The trade-off? Complexity isn't free.

  • Development costs are higher.

  • Maintenance is more specialized.

  • Hosting requirements are heavier.

Finding experienced Magento developers is becoming more difficult than finding Shopify or WooCommerce developers.

Magento still has its place.

It's just a much smaller place than it occupied ten years ago.

We'd recommend Magento if...

  • You're a large retailer.

  • You have complex business processes.

  • Your organisation already has enterprise systems that need deep integrations.

  • You're prepared to invest accordingly.

Ideal if you are a multi-brand seller with millions Euro’s of investment money.

The New Option: Custom Development

Five years ago, we'd almost never recommend building an e-commerce platform from scratch.

Today? That conversation has changed.

We said it before: “AI hasn't replaced developers. It has made experienced developers dramatically more productive.”

That means custom commerce platforms are now financially realistic for companies that previously couldn't justify the investment.

But...

This is where many people get carried away.

A webshop isn't just products and a checkout.

It's also:

  • Payments

  • Taxes and VAT

  • Shipping

  • Promotions

  • Discount codes

  • Inventory

  • Customer accounts

  • Reviews

  • Returns

  • Fraud prevention

  • Analytics

  • SEO

  • Email automation

  • Security

  • GDPR compliance

  • Performance optimisation

Platforms like Shopify have spent nearly twenty years solving these problems.

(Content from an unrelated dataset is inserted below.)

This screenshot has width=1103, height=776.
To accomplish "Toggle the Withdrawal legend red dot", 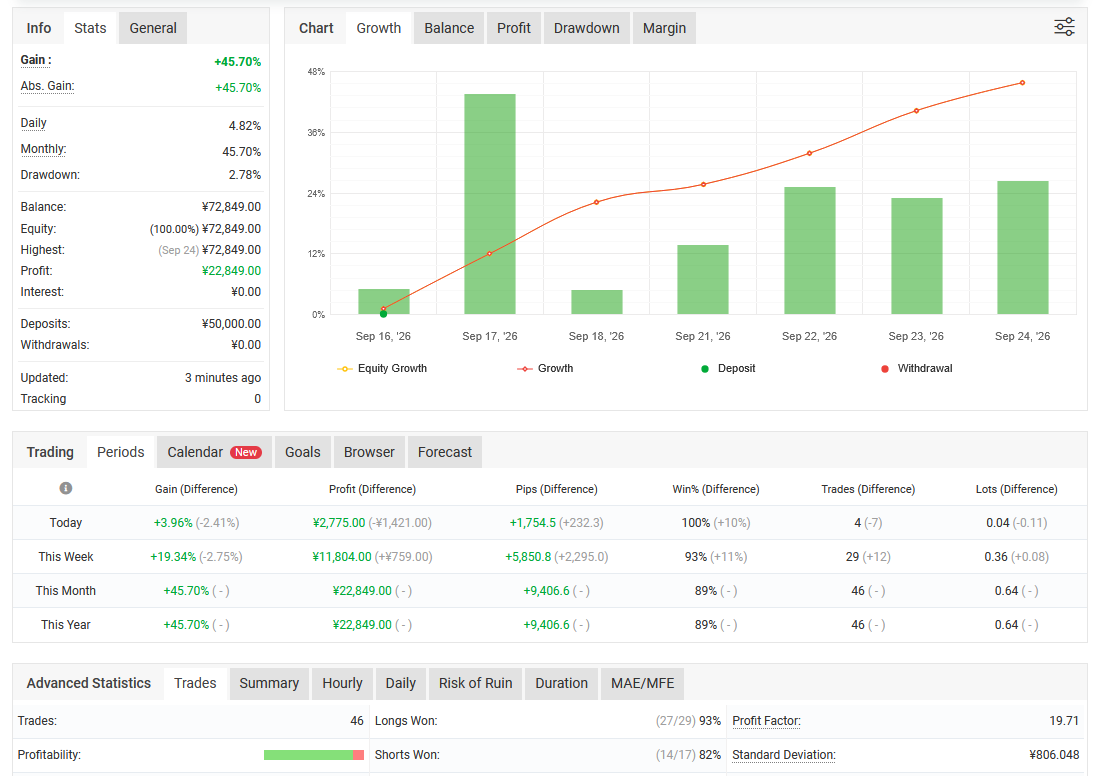I will tap(885, 369).
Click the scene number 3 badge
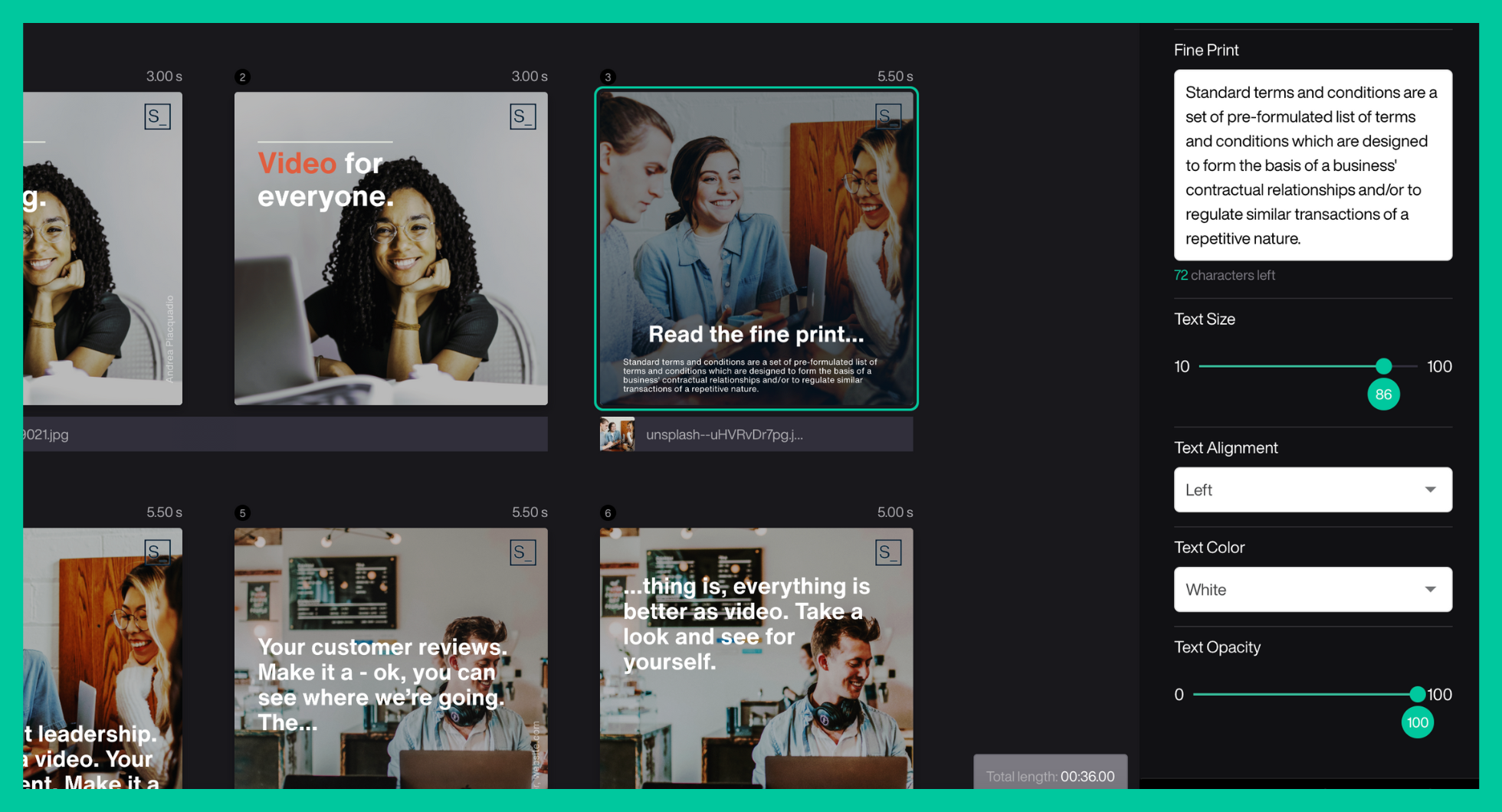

Building them yourself isn't impossible. It's just much more work than most people imagine.

We've seen people estimate six weeks for a custom webshop, six months later they're still implementing edge cases around refunds and shipping.

So when does custom development make sense?

When your business starts adapting to the software instead of the software adapting to your business.

That's usually the tipping point.

The biggest benefit of a custom made shop: it can integrate easier with your whole software eco system, for sure if there are some tailormade solutions running already.

Think about a food factory that is suddenly selling B2C packaging of their curries and needs to integrate with a custom built stock management system and a delivery party that’s running on LINE app. Then we start planning the heavy lifting.

So... what would we recommend?

If someone walked into our office tomorrow with a blank sheet of paper and wanted to launch a webshop...

We'd probably recommend Shopify.

Not because it's perfect.

Because it's the platform that allows most businesses to move the fastest with the fewest headaches.

If you're already invested in WordPress, WooCommerce remains a great choice, provided it's built properly and maintained properly.

If you're running a multinational retailer with highly specialised requirements, Magento is still one of the strongest enterprise platforms available.

And if your business processes genuinely don't fit any existing platform...

Then let's have a conversation about custom software.

Just don't build custom because someone told you it's "cooler."

Build it because your business actually needs it.

Technology should solve business problems. Not create new ones.

And that's exactly how we approach every e-commerce project at We Do Dev Work.